Salameh al-Qarnawi (47),  menghadapi dilema yang sama sepertihalnya Abu Saeed. Dia menyewa enam hektar tanah yang ditanami pohon zaitun dan menanggung kerugian besar tahun ini karena perubahan iklim.

“Sepuluh tahun yang lalu, total produksi zaitun di tanah saya sangat bagus, bahkan lima tahun terakhir bagus,” katanya kepada MEE.

Tahun ini adalah yang terburuk dalam hidupnya hingga untuk biaya pupuk dan sewa tanah pun tidak mencukupi. Ia berharap musim dingin tahun depan dapat segera tiba tepat waktu, terutama musim dingin 40 hari yang biasanya datang sekitar Januari.

"Musim dingin sangat penting bagi pohon zaitun untuk menghasilkan bunga, dan kemudian, buah," kata Qarnawi.

Karena Januari tahun ini agak hangat sehingga pohon zaitunnya tidak berbunga dengan baik, dan hari-hari yang sangat dingin justru datang pada akhir Februari.

Mohammed Abu Matwy (63) juga melihat tanaman anggurnya menderita karena kurangnya curah hujan di 9,9 hektar lahan pertaniannya di dekat al-Nuseirat. Ia juga harus memasang jaringan irigasi dan membeli generator bahan bakar untuk kenyirami pohon.

Biaya generator 22.000 shekel atau sekitar 7.000 (Rp 100 juta) dan ia telah berhutang untuk pupuk, bahkan ketika tanaman merambatnya hanya menghasilkan 10 ton anggur tahun ini. Ini lima atau enam kali lebih sedikit dari biasanya.

"Saya tidak punya pilihan lain karena perubahan iklim, kalau tidak pohon-pohon akan mati,” tambahnya.

Fadel al-Jadba, direktur departemen hortikultura untuk Kementerian Pertanian di Gaza, mengatakan telah terjadi penurunan nyata dalam produksi pertanian dalam dekade terakhir di daerah kantong Palestina. Jadba mencontohkan wilayah zaitun, simbol penting di Palestina.

Pada 2010, Gaza memilikin 4.155 hektar pohon zaitun yang menghasilkan 15.386 ton buah zaitun, sedangkan pada 2021, hanya 8.117 hektar yang ditanami pohon zaitun dan hanya menghasilkan 10.000 ton buah.

"Dampak perubahan iklim terhadap sumber daya air di Gaza sangat mencolok. Tahun lalu Gaza mengalami tidak lebih dari 30 hari hujan, dibandingkan dengan 42 hari hujan pada 2018," kata Karam Al-Aour, seorang spesialis lingkungan di Otoritas Air di Gaza.

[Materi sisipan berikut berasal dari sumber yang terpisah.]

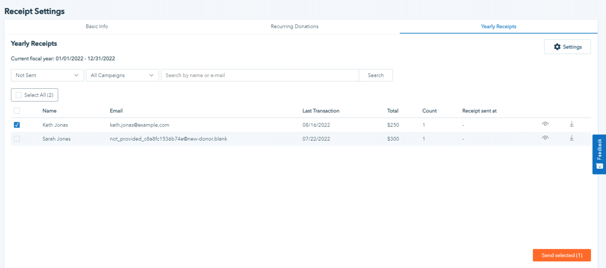Click the gear icon in Settings button

coord(557,47)
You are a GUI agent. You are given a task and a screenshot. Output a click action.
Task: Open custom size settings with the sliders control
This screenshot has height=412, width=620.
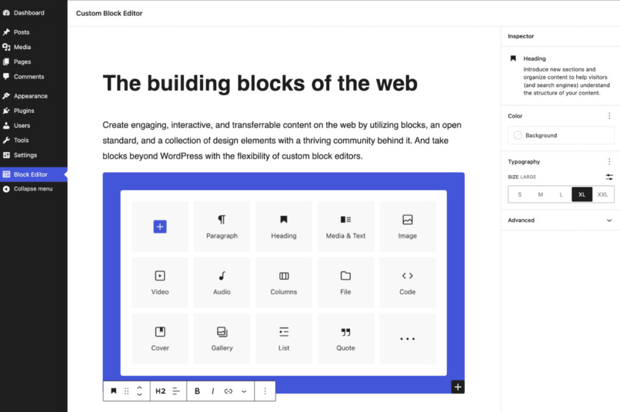coord(609,177)
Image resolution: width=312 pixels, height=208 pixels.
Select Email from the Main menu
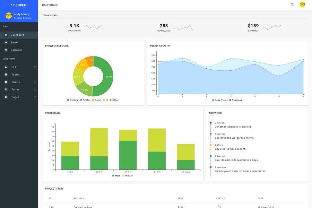click(x=15, y=42)
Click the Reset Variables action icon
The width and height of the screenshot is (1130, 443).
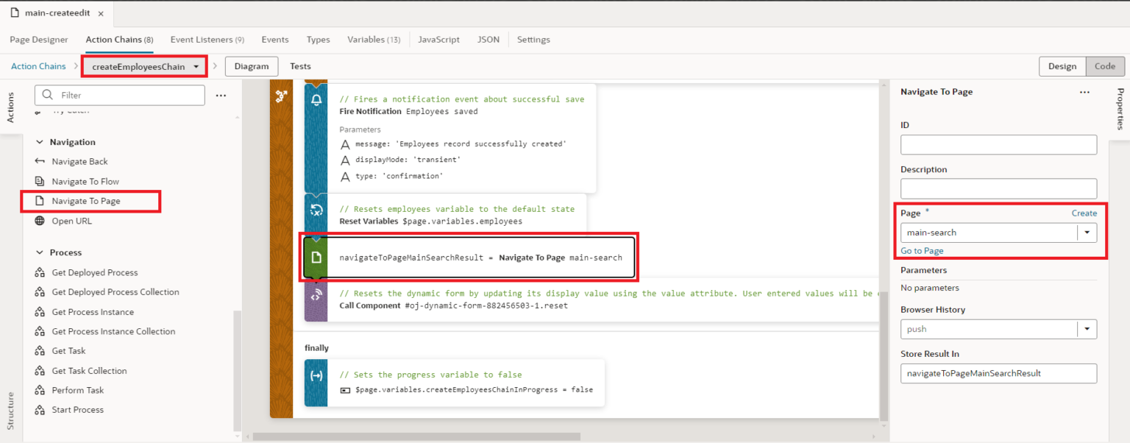316,210
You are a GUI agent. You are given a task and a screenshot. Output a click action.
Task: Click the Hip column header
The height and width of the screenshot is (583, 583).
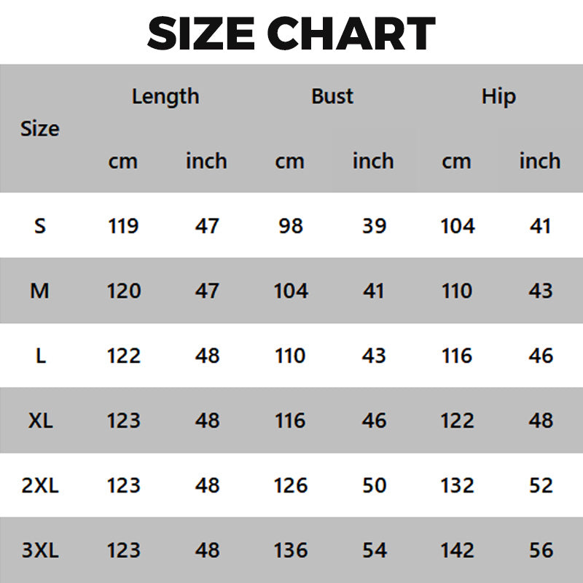click(498, 96)
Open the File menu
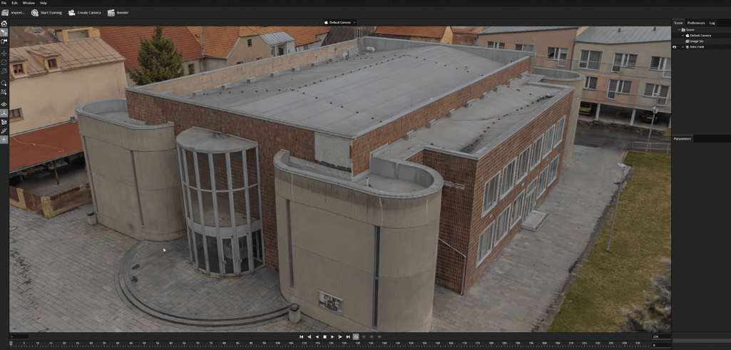The image size is (731, 350). pyautogui.click(x=4, y=3)
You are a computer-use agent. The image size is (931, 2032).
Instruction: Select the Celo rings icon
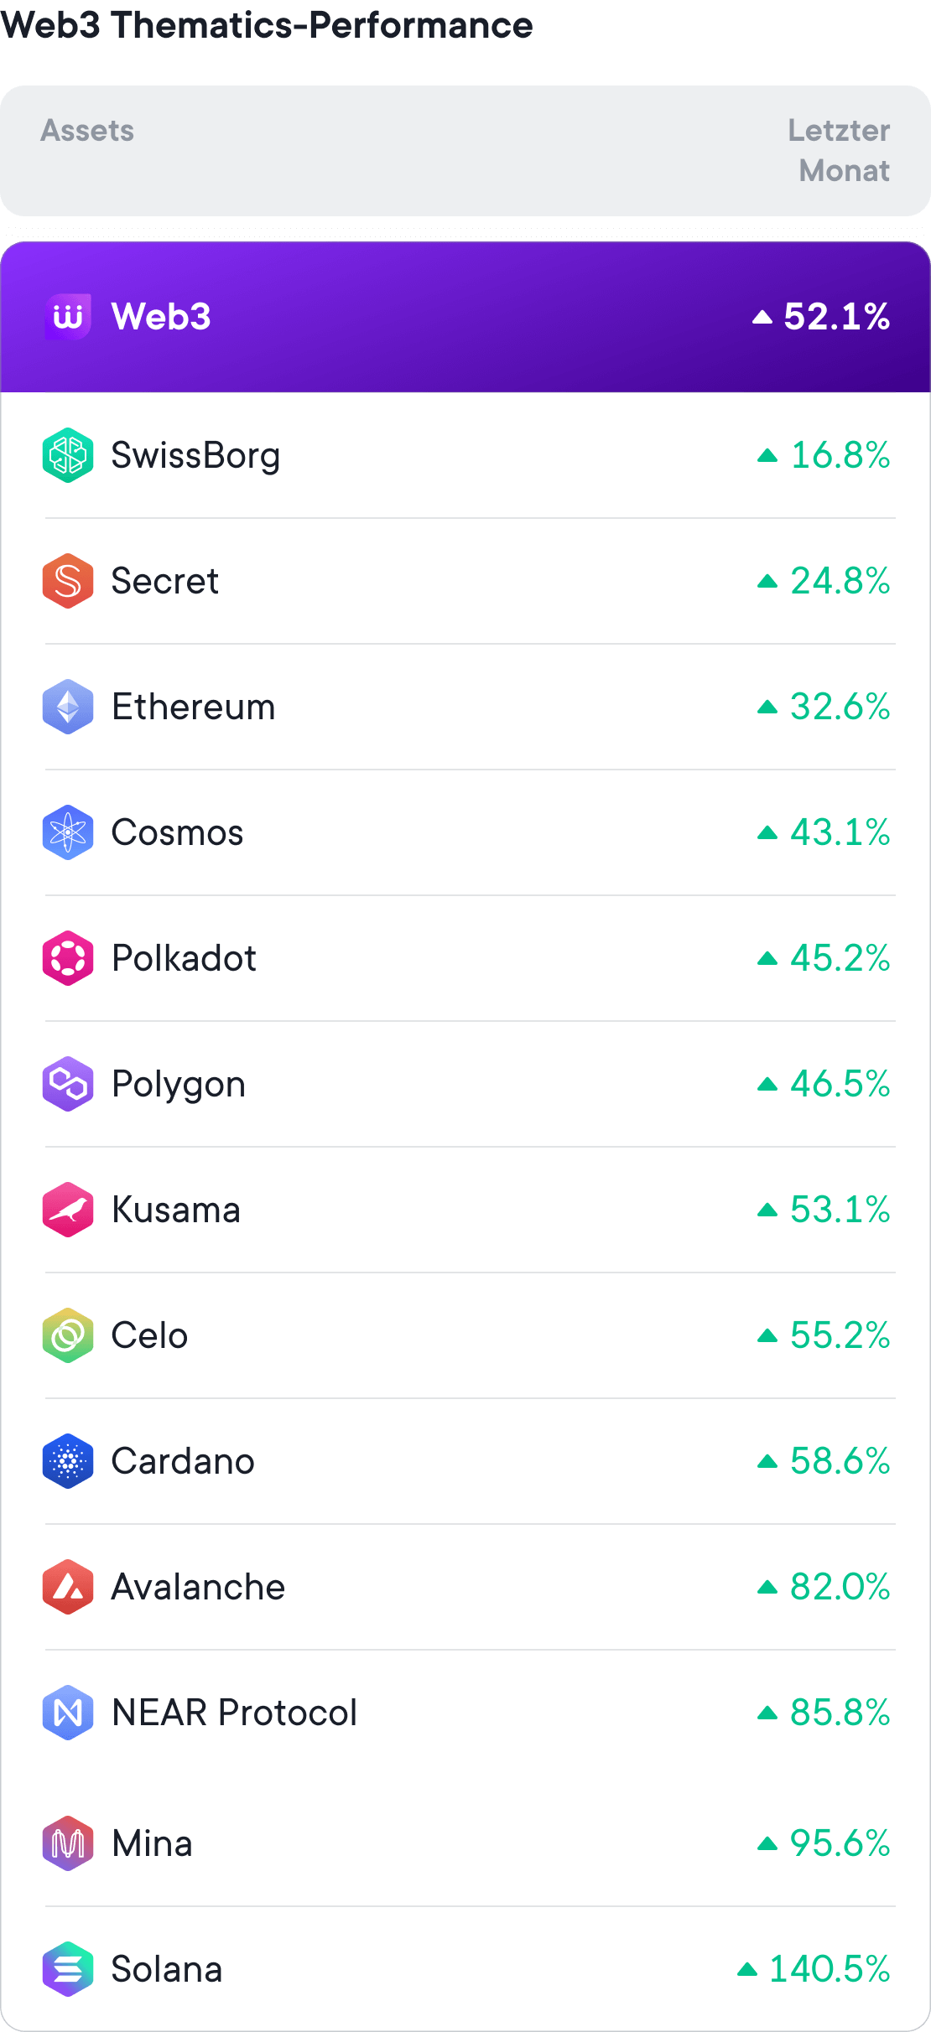coord(68,1335)
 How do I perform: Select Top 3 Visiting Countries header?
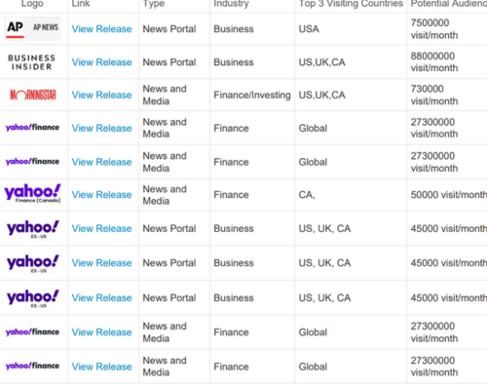[x=351, y=4]
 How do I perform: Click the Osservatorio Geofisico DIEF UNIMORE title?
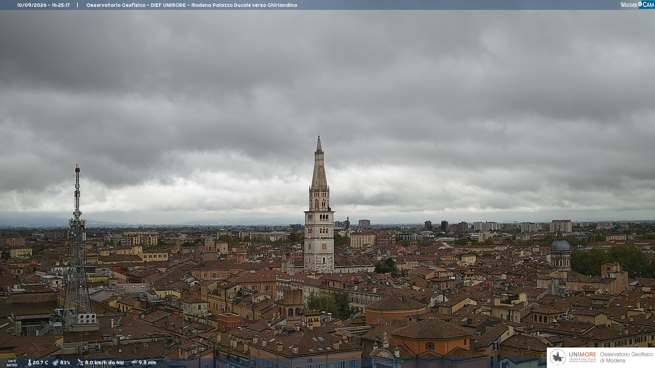click(136, 5)
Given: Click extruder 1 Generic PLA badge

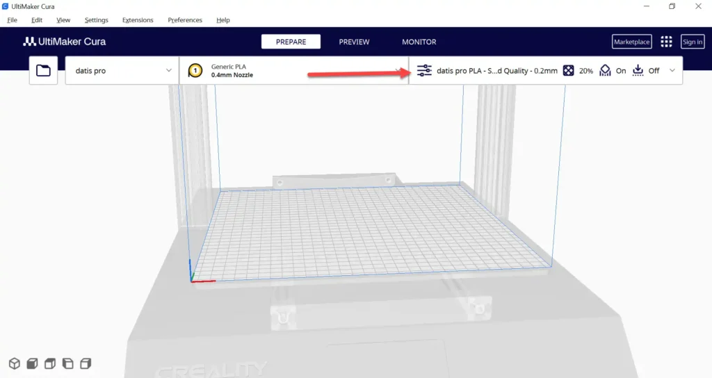Looking at the screenshot, I should click(x=195, y=70).
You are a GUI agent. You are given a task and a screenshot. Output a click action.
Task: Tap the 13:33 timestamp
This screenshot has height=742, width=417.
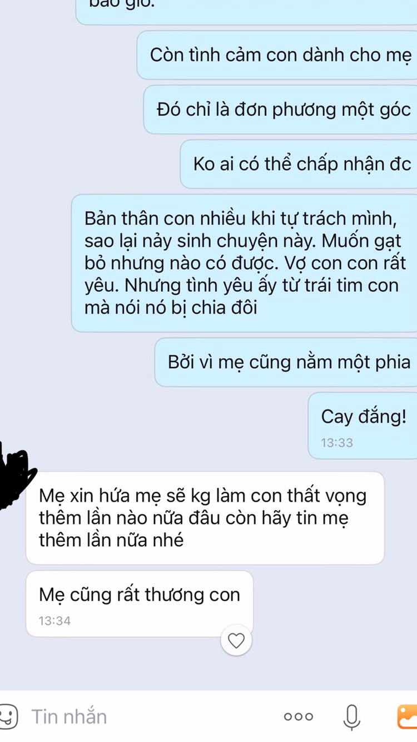pyautogui.click(x=337, y=443)
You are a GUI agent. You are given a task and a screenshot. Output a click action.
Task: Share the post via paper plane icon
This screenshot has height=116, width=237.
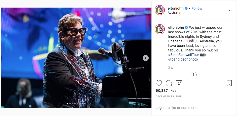pos(179,83)
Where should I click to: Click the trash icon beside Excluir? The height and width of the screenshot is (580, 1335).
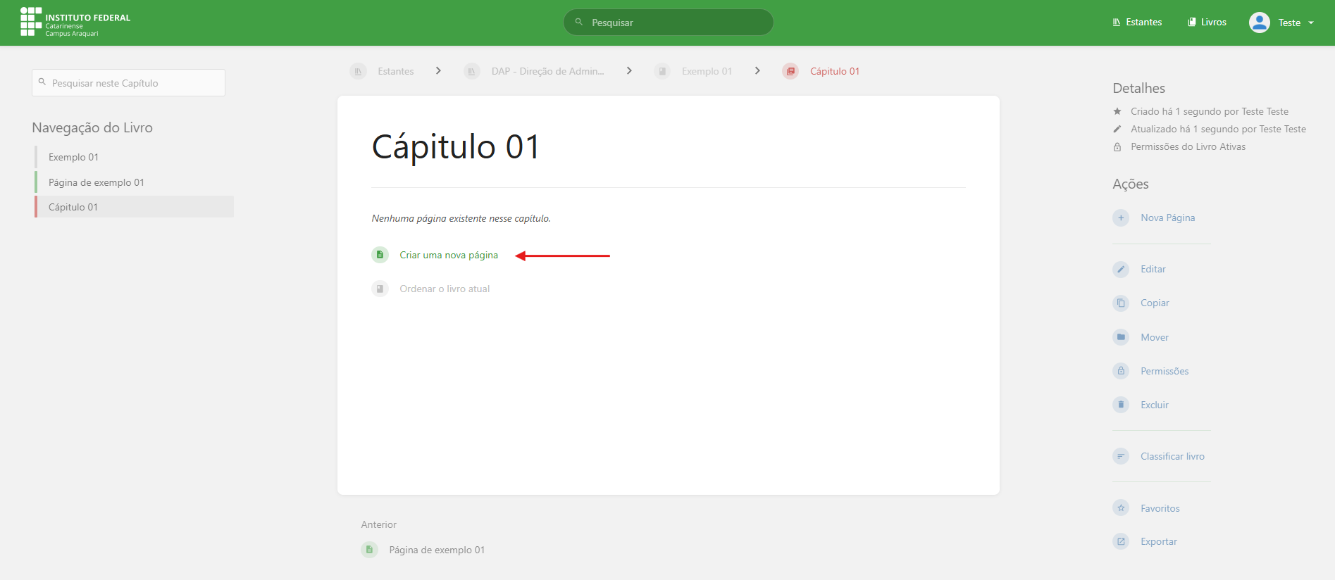[1121, 405]
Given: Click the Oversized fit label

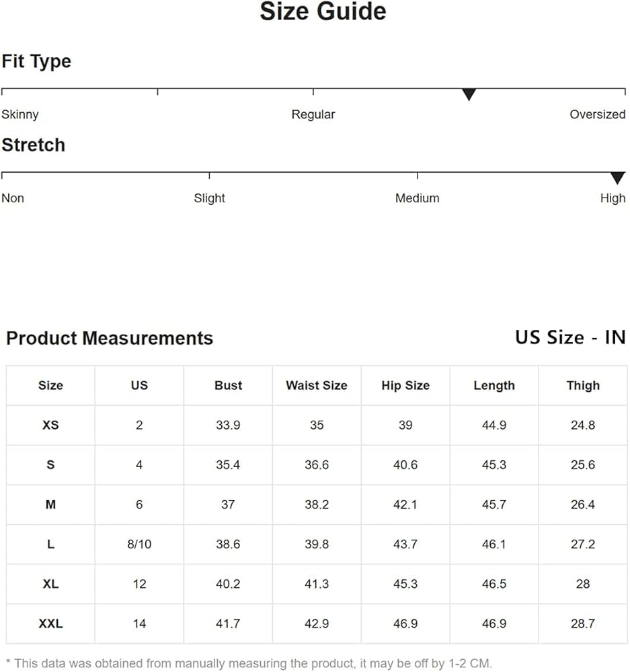Looking at the screenshot, I should click(597, 114).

Meskipun jumlah hari hujan telah menurun selama beberapa tahun terakhir, kejadian cuaca ekstrem meningkat yang berarti jumlah hujan yang turun dalam satu hari meningkat. “Ini fenomena negatif karena curah hujan yang begitu tinggi masuk ke laut dan tidak mengisi akuifer, artinya level akuifer kemudian turun, karena tidak mampu menyerap air hujan dalam jumlah besar dalam waktu singkat," tuturnya.

Pemanasan global telah sangat mempengaruhi tanaman di Gaza, seperti anggur, zaitun, dan jambu biji mengalami penurunan tajam jumlah hasil panen. Menurut Nizar al-Wahidi, tanaman yang lebih cocok untuk musim panas dan musim dingin yang sejuk dan kering, adalah kurma, sebagai alternatif, pensiunan pertanian.